[Stored data entries]
- - - - -

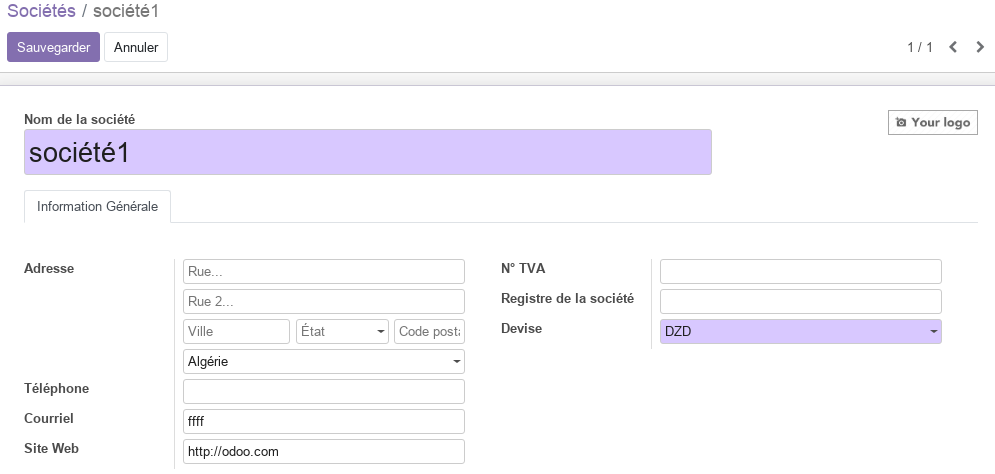Open the Devise DZD currency dropdown

coord(801,331)
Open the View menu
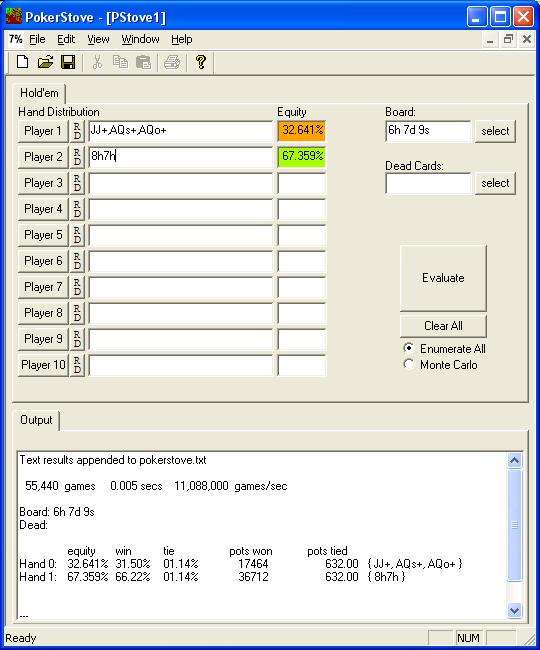Viewport: 540px width, 650px height. click(x=98, y=39)
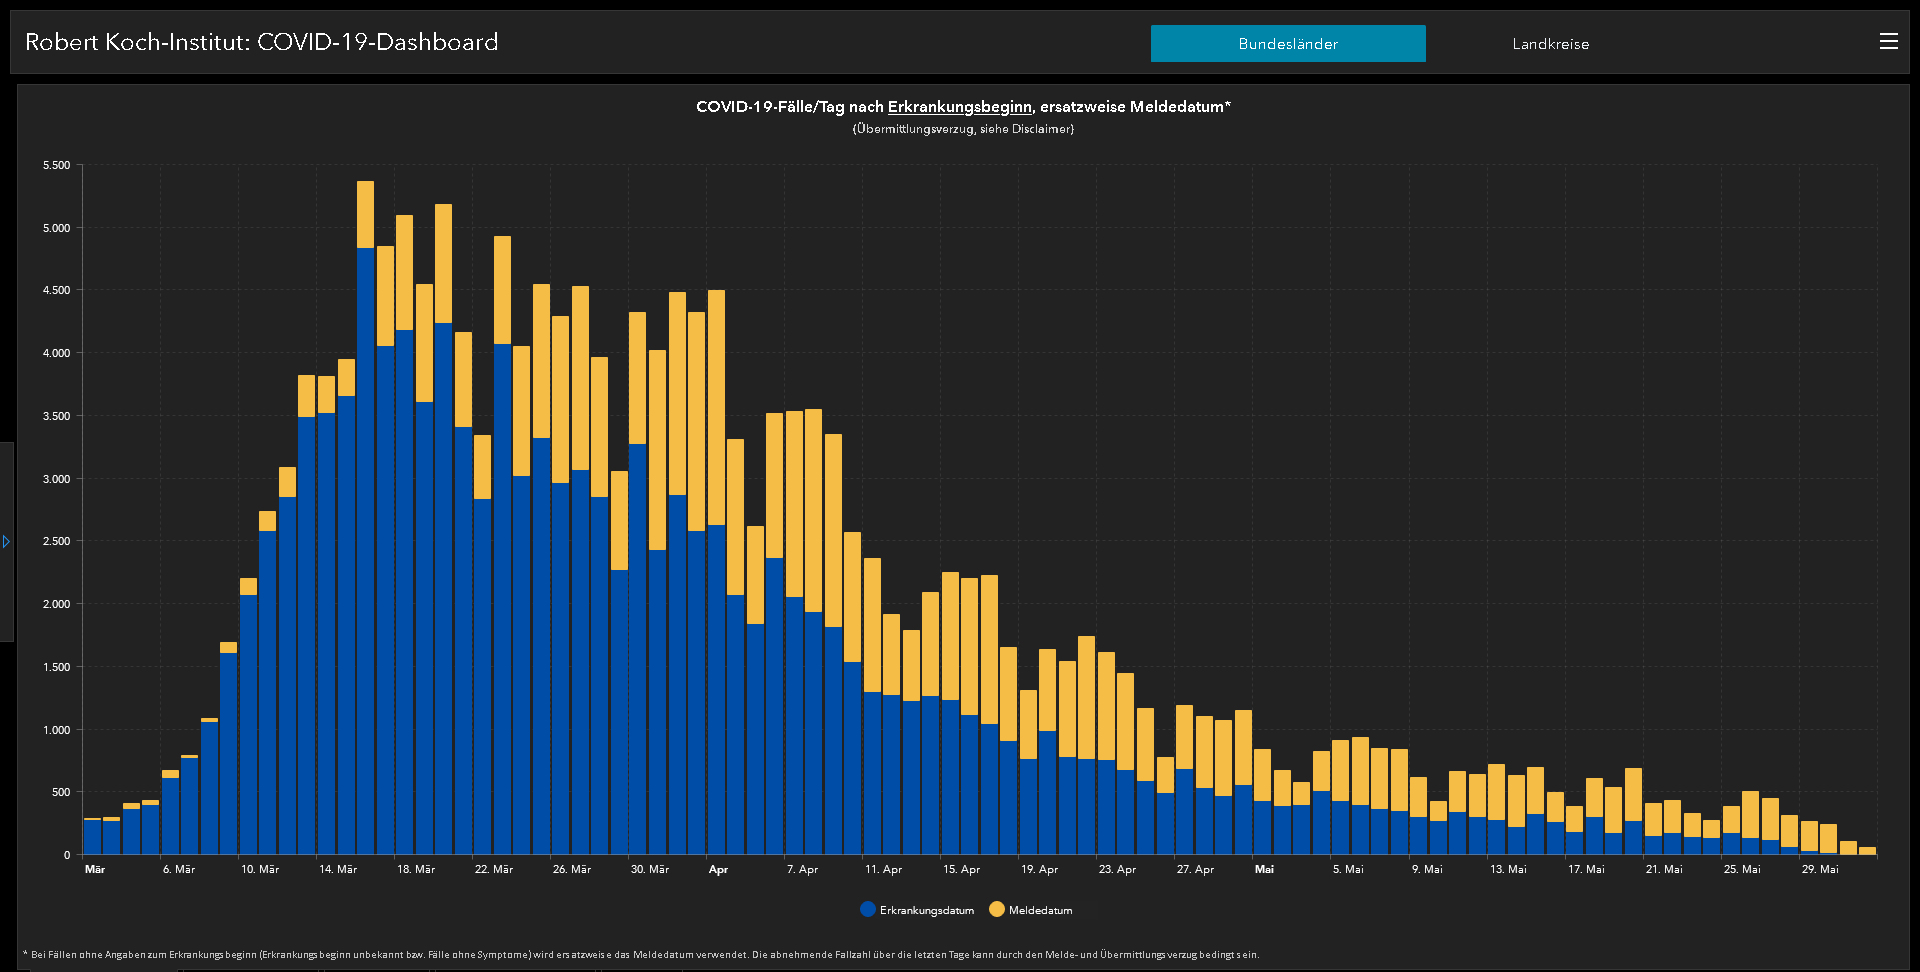Select the yellow top of the tallest bar
Screen dimensions: 1920x972
point(365,214)
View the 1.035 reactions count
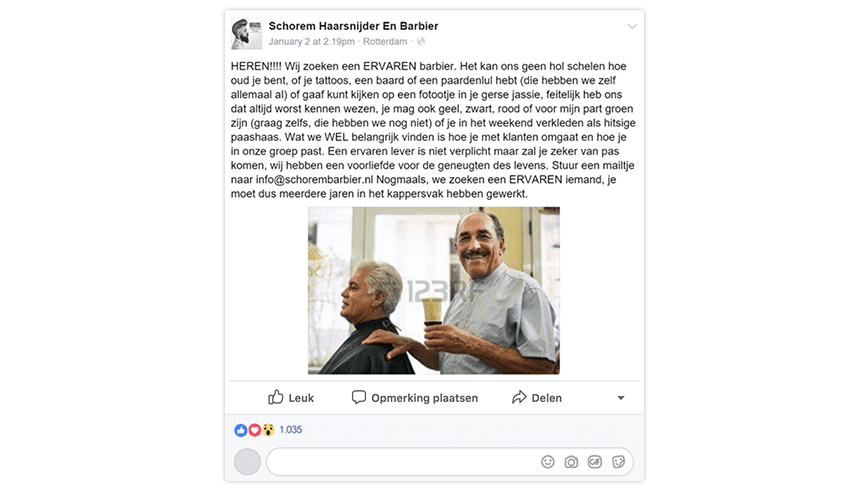The height and width of the screenshot is (490, 860). (291, 430)
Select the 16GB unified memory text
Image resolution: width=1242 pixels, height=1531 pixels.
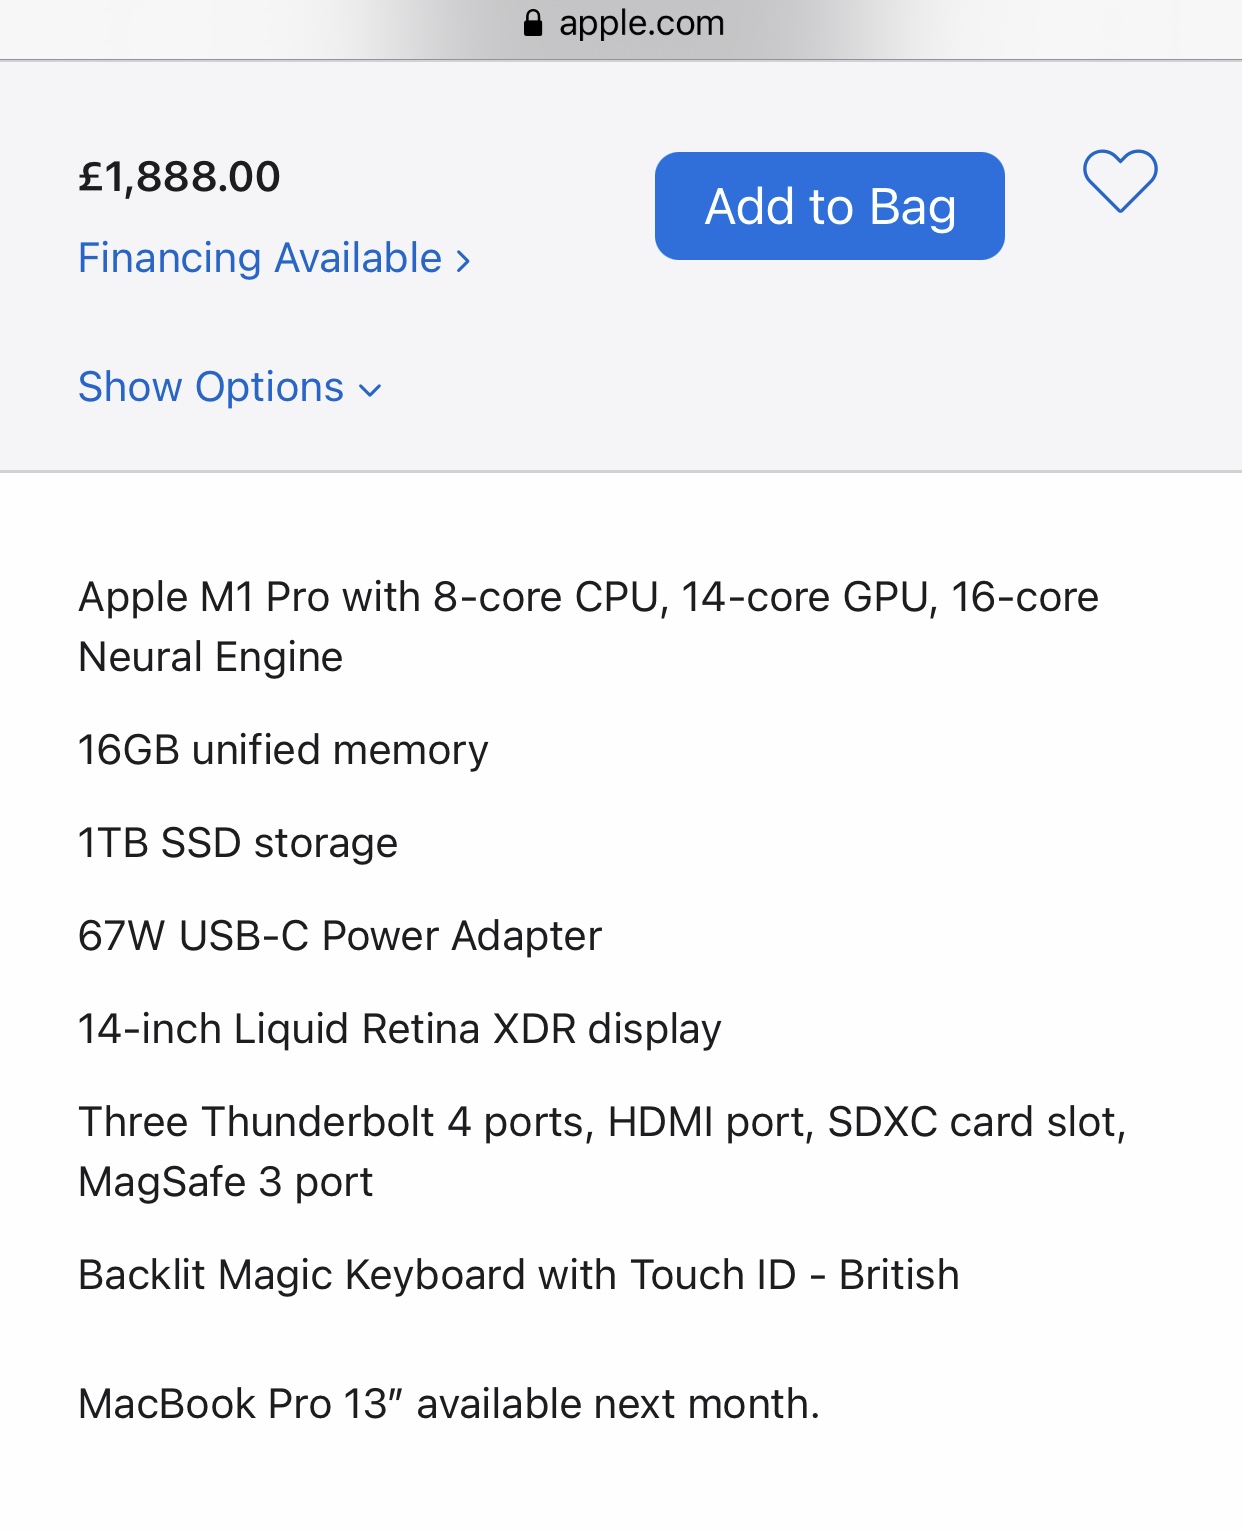[x=283, y=750]
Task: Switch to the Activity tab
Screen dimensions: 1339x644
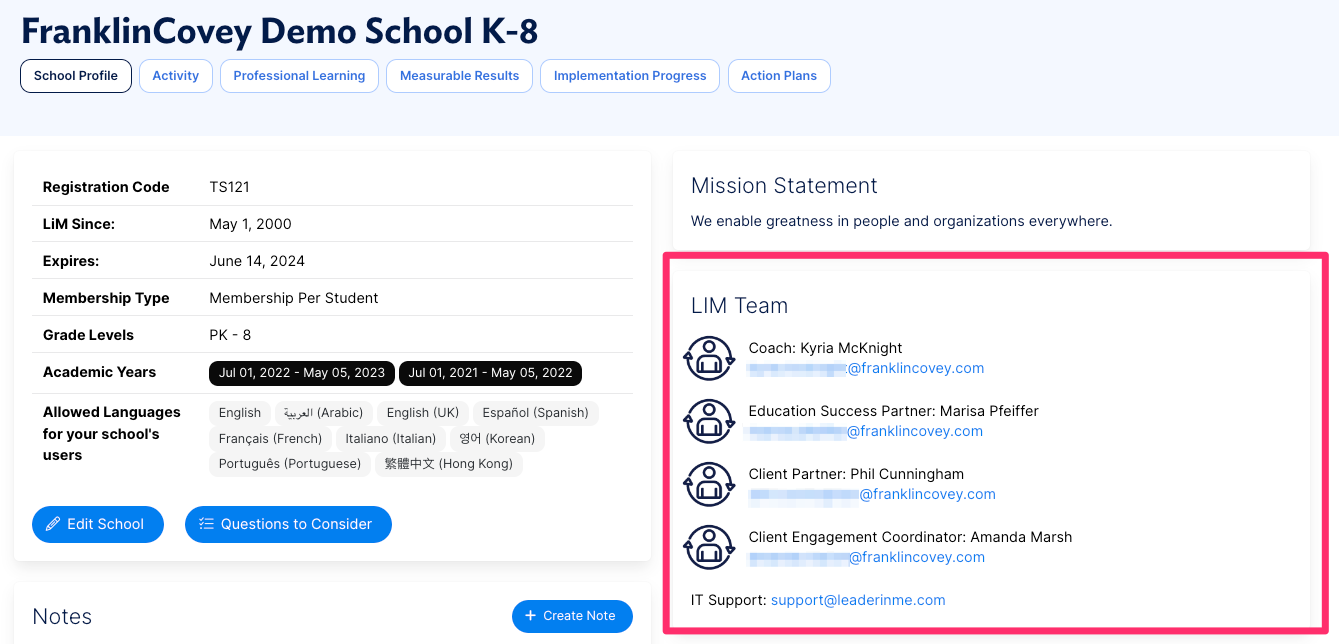Action: pyautogui.click(x=176, y=76)
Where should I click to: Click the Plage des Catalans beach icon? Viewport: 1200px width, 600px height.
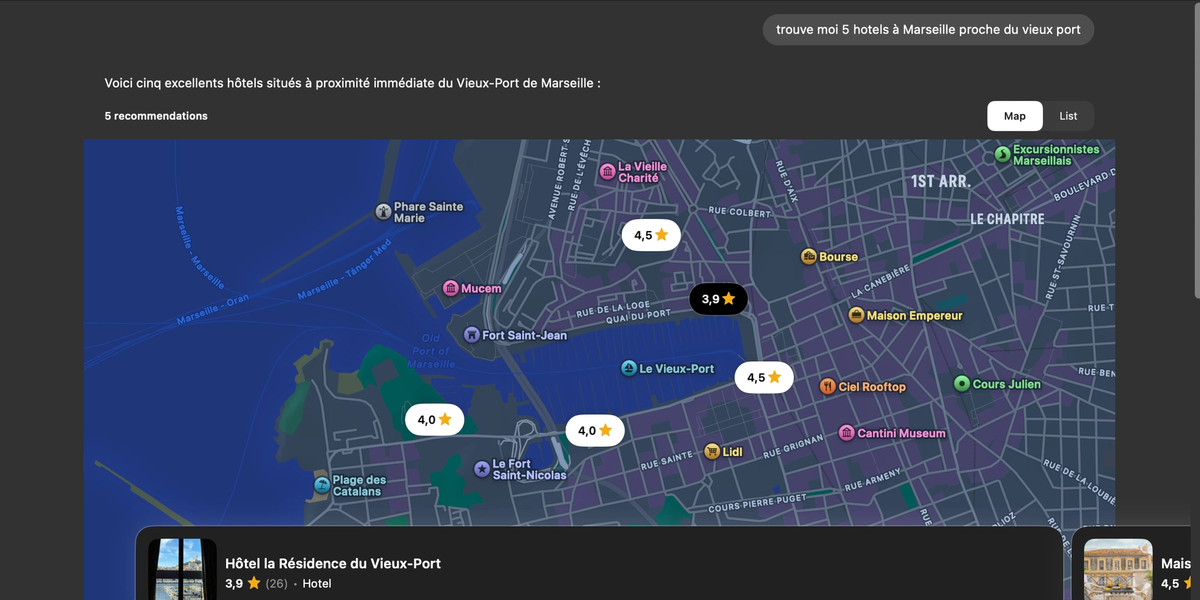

- - - - -

Leaving out the pictures, restate word for word the lines above from the one containing "Select the 16GB unified memory text" through the end of the records, both ends included.

TASK SOLUTION »
Select the 16GB unified memory text
Image resolution: width=1242 pixels, height=1531 pixels.
[x=283, y=750]
Task: Switch to the Activity tab
Screen dimensions: 1339x644
Action: pyautogui.click(x=176, y=76)
Where should I click to: Click the Plage des Catalans beach icon? Viewport: 1200px width, 600px height.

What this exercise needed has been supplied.